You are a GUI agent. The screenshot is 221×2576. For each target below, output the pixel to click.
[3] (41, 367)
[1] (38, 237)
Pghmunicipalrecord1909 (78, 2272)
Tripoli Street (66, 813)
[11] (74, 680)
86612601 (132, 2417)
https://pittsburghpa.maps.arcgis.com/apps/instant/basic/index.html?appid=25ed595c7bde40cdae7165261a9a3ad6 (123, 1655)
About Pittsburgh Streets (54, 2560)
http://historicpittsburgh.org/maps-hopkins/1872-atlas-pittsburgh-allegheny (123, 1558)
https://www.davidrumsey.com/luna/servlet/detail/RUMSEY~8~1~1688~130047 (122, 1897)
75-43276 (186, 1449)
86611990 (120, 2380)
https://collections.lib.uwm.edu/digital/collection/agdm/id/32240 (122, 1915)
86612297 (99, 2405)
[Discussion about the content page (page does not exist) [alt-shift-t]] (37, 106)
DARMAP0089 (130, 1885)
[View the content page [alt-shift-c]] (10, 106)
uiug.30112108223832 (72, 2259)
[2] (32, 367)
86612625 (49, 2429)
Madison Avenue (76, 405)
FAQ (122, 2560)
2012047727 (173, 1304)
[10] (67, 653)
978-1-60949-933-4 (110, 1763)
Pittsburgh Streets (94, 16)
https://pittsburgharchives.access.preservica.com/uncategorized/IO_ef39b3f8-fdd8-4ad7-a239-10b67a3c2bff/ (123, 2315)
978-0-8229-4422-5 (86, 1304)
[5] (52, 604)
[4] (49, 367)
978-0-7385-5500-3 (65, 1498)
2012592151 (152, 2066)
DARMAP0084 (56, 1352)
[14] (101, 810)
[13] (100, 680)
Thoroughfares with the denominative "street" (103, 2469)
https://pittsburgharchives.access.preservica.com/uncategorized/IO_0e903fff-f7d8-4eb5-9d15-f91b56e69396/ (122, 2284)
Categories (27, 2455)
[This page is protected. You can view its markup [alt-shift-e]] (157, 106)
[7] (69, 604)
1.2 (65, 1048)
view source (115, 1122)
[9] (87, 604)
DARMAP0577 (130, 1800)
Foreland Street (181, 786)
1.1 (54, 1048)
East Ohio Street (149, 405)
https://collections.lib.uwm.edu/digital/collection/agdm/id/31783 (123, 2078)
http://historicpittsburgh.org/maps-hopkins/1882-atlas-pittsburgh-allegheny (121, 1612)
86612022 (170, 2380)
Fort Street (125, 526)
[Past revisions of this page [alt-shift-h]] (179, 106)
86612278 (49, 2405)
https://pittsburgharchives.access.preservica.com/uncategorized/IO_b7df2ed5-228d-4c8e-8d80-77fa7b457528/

==============================

TO DO:
Your task is to repeat the entries exactly.

TASK ANSWER:
You are a GUI agent. The screenshot is 221×2576. For each target below, output the pixel to click.
[3] (41, 367)
[1] (38, 237)
Pghmunicipalrecord1909 (78, 2272)
Tripoli Street (66, 813)
[11] (74, 680)
86612601 (132, 2417)
https://pittsburghpa.maps.arcgis.com/apps/instant/basic/index.html?appid=25ed595c7bde40cdae7165261a9a3ad6 (123, 1655)
About Pittsburgh Streets (54, 2560)
http://historicpittsburgh.org/maps-hopkins/1872-atlas-pittsburgh-allegheny (123, 1558)
https://www.davidrumsey.com/luna/servlet/detail/RUMSEY~8~1~1688~130047 (122, 1897)
75-43276 (186, 1449)
86611990 (120, 2380)
https://collections.lib.uwm.edu/digital/collection/agdm/id/32240 (122, 1915)
86612297 (99, 2405)
[Discussion about the content page (page does not exist) [alt-shift-t]] (37, 106)
DARMAP0089 (130, 1885)
[View the content page [alt-shift-c]] (10, 106)
uiug.30112108223832 (72, 2259)
[2] (32, 367)
86612625 (49, 2429)
Madison Avenue (76, 405)
FAQ (122, 2560)
2012047727 (173, 1304)
[10] (67, 653)
978-1-60949-933-4 (110, 1763)
Pittsburgh Streets (94, 16)
https://pittsburgharchives.access.preservica.com/uncategorized/IO_ef39b3f8-fdd8-4ad7-a239-10b67a3c2bff/ (123, 2315)
978-0-8229-4422-5 (86, 1304)
[5] (52, 604)
[4] (49, 367)
978-0-7385-5500-3 (65, 1498)
2012592151 (152, 2066)
DARMAP0084 (56, 1352)
[14] (101, 810)
[13] (100, 680)
Thoroughfares with the denominative "street" (103, 2469)
https://pittsburgharchives.access.preservica.com/uncategorized/IO_0e903fff-f7d8-4eb5-9d15-f91b56e69396/ (122, 2284)
Categories (27, 2455)
[This page is protected. You can view its markup [alt-shift-e]] (157, 106)
[7] (69, 604)
1.2 (65, 1048)
view source (115, 1122)
[9] (87, 604)
DARMAP0577 (130, 1800)
Foreland Street (181, 786)
1.1 (54, 1048)
East Ohio Street (149, 405)
https://collections.lib.uwm.edu/digital/collection/agdm/id/31783 (123, 2078)
http://historicpittsburgh.org/maps-hopkins/1882-atlas-pittsburgh-allegheny (121, 1612)
86612022 (170, 2380)
Fort Street (125, 526)
[Past revisions of this page [alt-shift-h]] (179, 106)
86612278 (49, 2405)
https://pittsburgharchives.access.preservica.com/uncategorized/IO_b7df2ed5-228d-4c8e-8d80-77fa7b457528/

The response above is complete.